> _Goal_: Please reproduce the passage of the column excerpt between "As I say, that" and "final two paragraphs.", inclusive.

[start of Excerpt provided]

December 15, 2022 12:58

Anything but Kanye,” said the JC comment editor when I checked in about this week’s column. Which was a shame, since I wanted to wonder out loud whether Eichmann’s defence hadn’t missed a trick when they failed to claim their client was bipolar. Well, at least you’ve been spared that.

Instead, however, you have to endure another of my semi-outsider’s impertinent thoughts on the idiosyncrasies of Jewish life and customs.

It was brought on by being invited to a Chanukah party, spending a few hours feeling worried by what one might be expected to DO at a Chanukah party (never having been to one before, and Jewish celebrations always requiring something to be done) and then being told that a clash with the World Cup Final had led to the regretful cancellation of the Chanukah party. Had it been England v Israel I might have understood it, but the best we could have hoped for at the time was Morocco v Argentina.

As I say, that was the spur. Let me explain the background — and for those who know a little about my quasi-Jewishness, you can skip to the final two paragraphs.

[end of Excerpt provided]
[start of Extracted records]

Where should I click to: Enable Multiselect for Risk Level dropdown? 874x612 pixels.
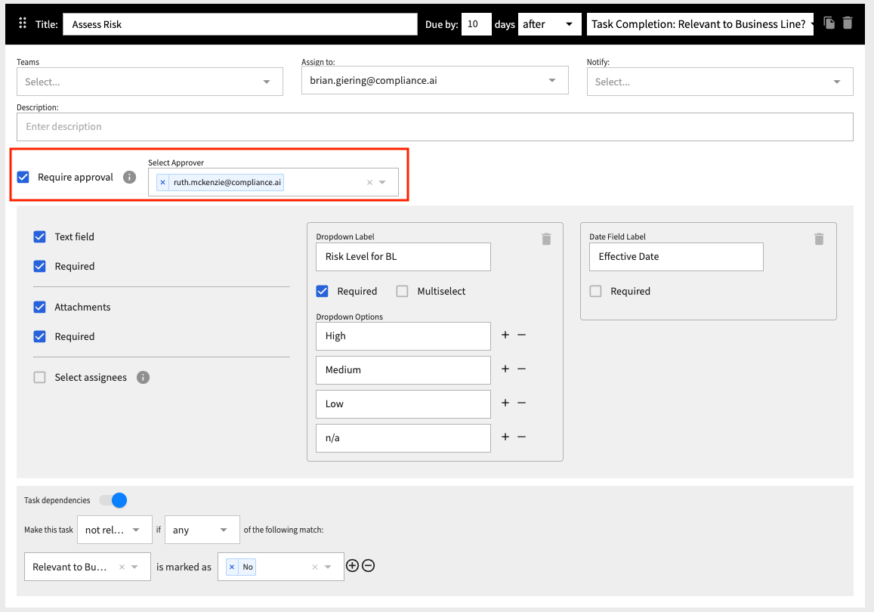pos(402,291)
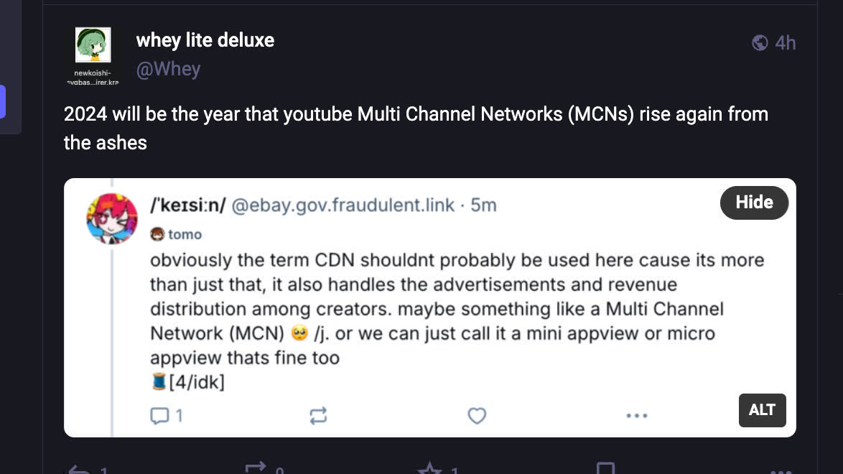The image size is (843, 474).
Task: Click the three dots inside embedded screenshot
Action: click(637, 415)
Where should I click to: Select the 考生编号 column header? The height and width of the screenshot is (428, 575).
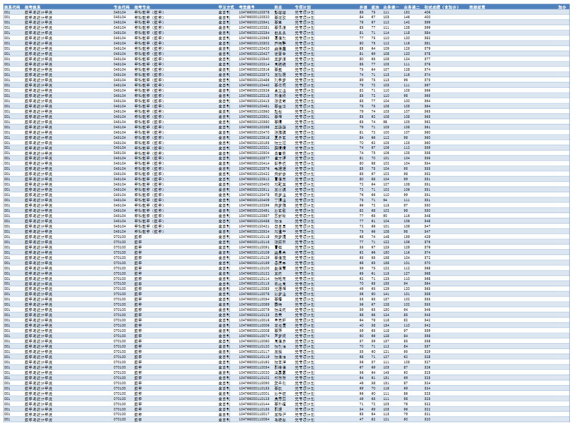pyautogui.click(x=247, y=7)
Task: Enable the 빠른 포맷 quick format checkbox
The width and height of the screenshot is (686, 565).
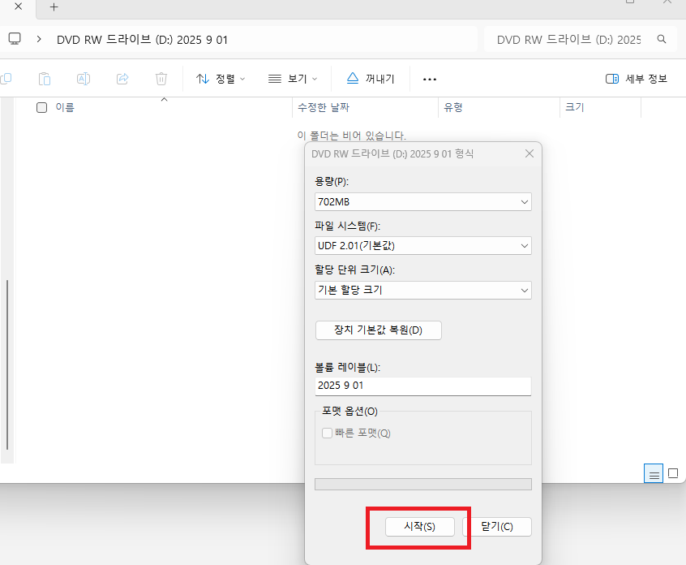Action: pos(328,433)
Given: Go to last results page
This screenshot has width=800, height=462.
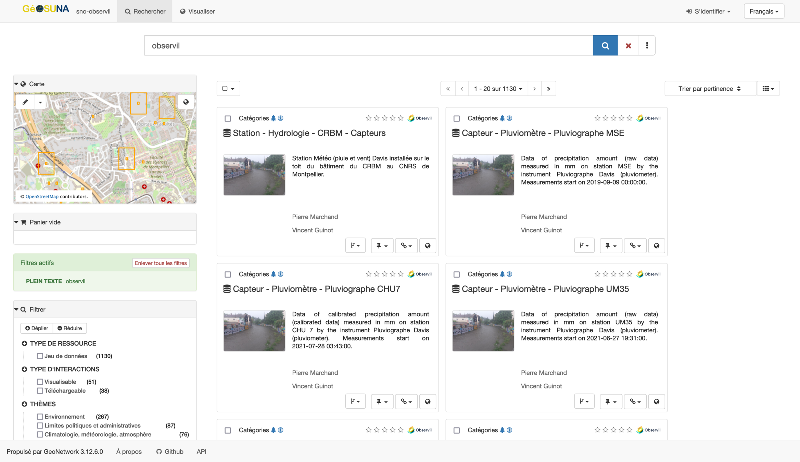Looking at the screenshot, I should (548, 89).
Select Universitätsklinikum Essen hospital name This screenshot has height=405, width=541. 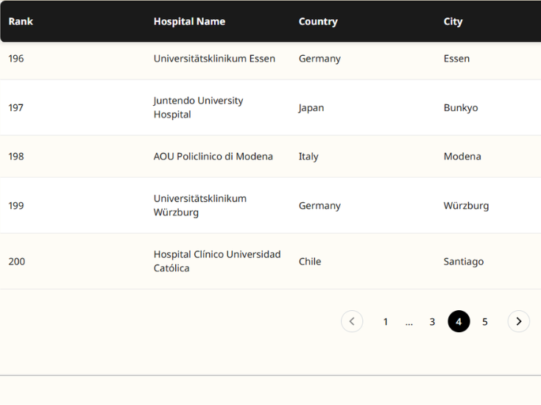[214, 59]
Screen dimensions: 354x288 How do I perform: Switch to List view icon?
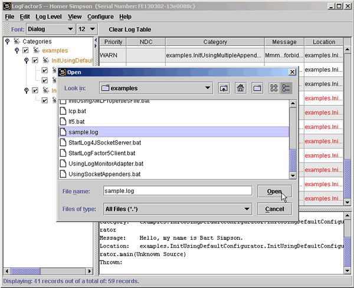point(274,88)
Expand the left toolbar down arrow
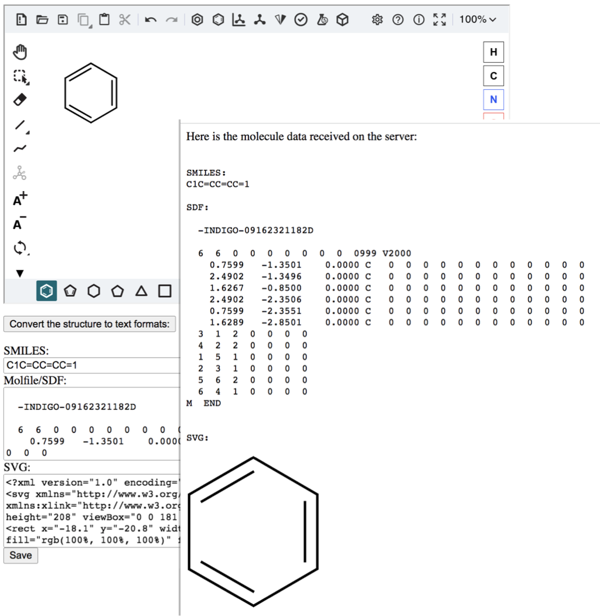The width and height of the screenshot is (600, 616). click(x=21, y=273)
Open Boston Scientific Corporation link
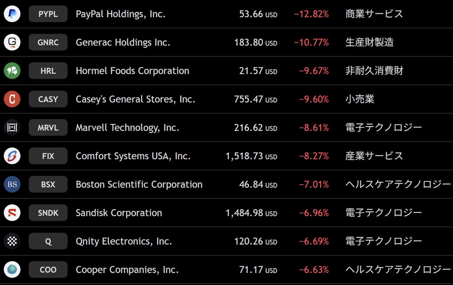Screen dimensions: 453x285 139,185
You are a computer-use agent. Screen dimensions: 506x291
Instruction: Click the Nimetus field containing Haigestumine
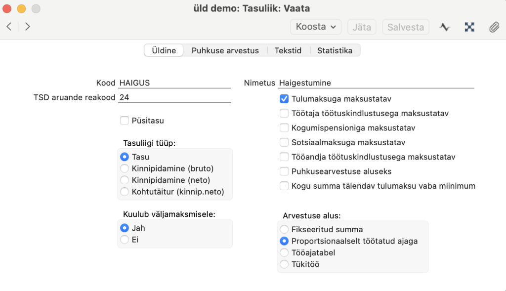click(x=376, y=83)
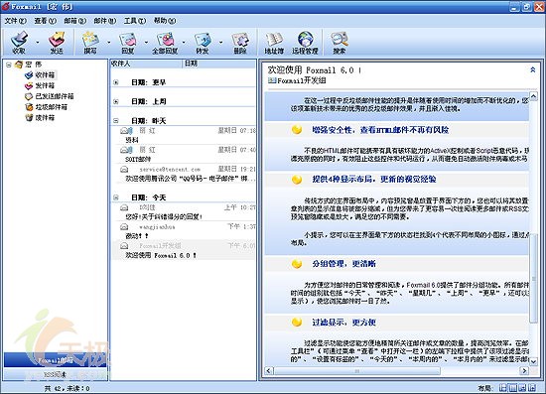Open the 工具 menu
The height and width of the screenshot is (394, 546).
tap(135, 21)
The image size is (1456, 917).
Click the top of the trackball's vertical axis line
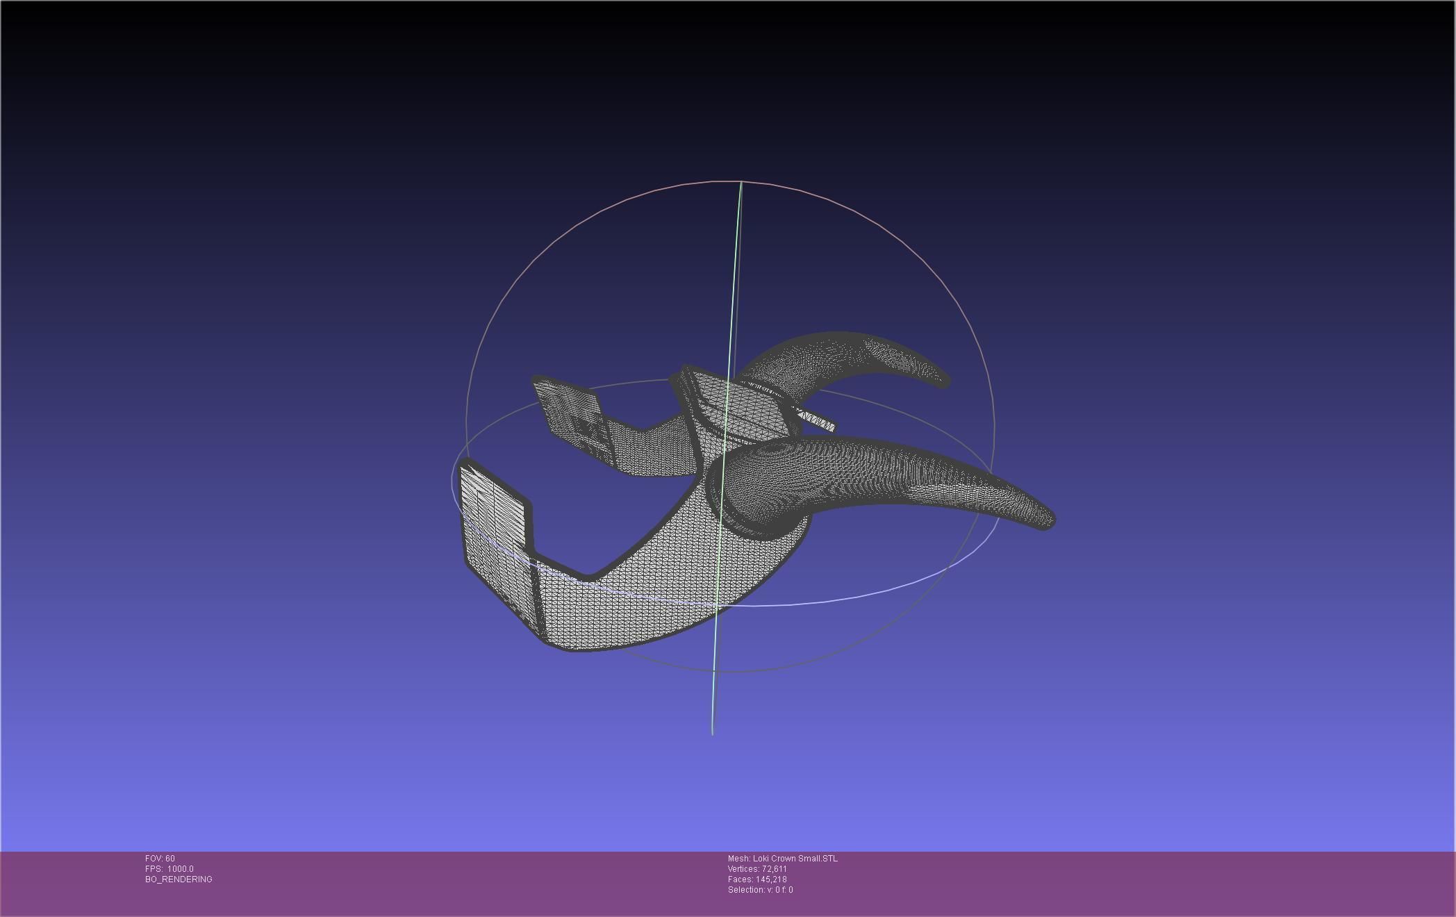(741, 183)
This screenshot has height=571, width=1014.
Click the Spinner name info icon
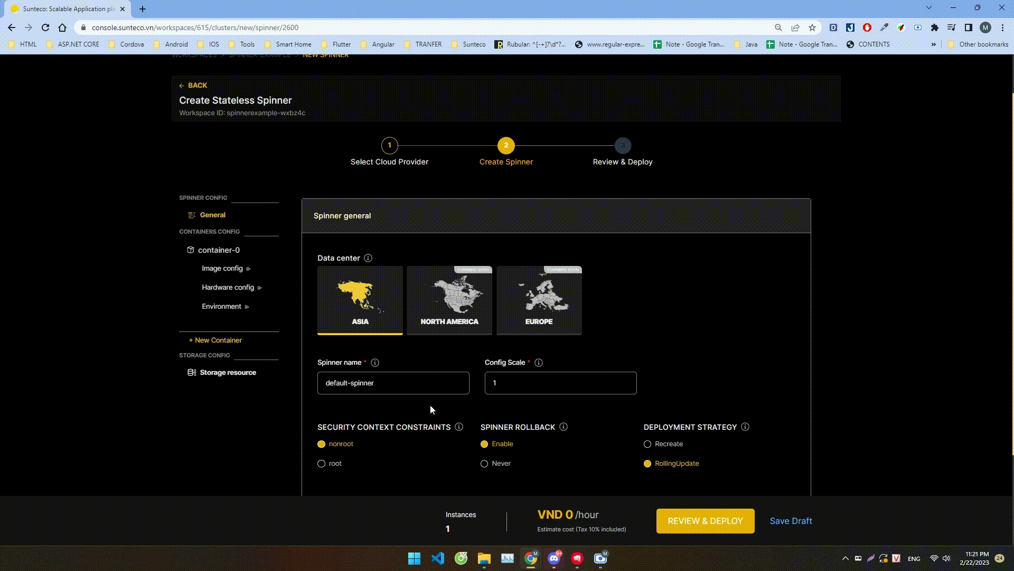375,363
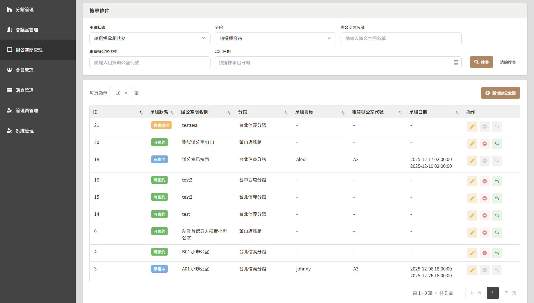534x303 pixels.
Task: Click the 辦公空間名稱 input field
Action: 401,38
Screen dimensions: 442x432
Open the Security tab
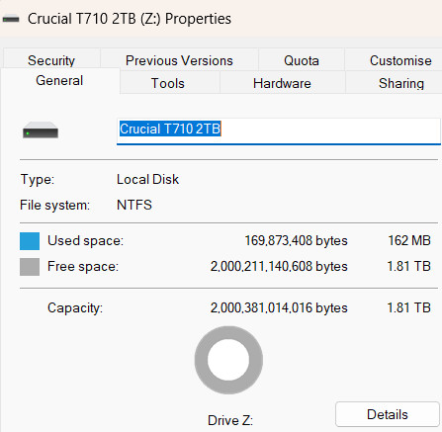[x=51, y=60]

[end of Extracted records]

> _Full response_:
As I say, that was the spur. Let me explain the background — and for those who know a little about my quasi-Jewishness, you can skip to the final two paragraphs.